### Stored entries
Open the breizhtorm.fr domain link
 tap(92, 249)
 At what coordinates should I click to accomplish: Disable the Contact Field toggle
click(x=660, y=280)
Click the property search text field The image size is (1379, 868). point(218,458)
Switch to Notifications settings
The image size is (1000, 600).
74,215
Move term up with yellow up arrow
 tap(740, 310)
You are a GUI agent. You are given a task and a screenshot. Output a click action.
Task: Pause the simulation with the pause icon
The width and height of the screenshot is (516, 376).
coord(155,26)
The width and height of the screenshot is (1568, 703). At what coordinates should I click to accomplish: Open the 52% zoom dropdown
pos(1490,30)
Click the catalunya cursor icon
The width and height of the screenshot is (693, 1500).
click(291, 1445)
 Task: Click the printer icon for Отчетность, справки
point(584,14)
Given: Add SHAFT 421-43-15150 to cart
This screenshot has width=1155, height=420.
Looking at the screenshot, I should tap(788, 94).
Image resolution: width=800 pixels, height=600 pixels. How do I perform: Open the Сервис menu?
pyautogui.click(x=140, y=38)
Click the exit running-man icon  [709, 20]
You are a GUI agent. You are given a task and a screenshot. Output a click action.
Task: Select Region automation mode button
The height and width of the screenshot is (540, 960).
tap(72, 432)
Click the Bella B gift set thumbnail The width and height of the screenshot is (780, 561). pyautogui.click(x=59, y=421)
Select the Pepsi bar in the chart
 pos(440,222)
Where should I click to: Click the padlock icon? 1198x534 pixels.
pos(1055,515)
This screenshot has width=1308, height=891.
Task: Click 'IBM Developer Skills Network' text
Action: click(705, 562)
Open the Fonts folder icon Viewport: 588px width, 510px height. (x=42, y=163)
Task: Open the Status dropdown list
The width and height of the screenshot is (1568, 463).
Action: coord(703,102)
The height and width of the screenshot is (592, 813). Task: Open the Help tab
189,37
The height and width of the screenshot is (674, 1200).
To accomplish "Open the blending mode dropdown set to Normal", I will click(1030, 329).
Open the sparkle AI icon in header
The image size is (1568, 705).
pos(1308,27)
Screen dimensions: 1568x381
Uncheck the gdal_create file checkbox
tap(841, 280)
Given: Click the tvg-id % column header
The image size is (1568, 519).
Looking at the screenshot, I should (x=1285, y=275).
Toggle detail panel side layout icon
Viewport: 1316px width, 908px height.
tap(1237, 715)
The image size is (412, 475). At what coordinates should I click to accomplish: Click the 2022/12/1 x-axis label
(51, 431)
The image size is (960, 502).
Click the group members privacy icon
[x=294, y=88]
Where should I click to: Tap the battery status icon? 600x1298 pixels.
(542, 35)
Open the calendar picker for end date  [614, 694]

### Your assignment
Show all lines above containing "header".

### Reply to the task
Open the sparkle AI icon in header
Given: Click the tvg-id % column header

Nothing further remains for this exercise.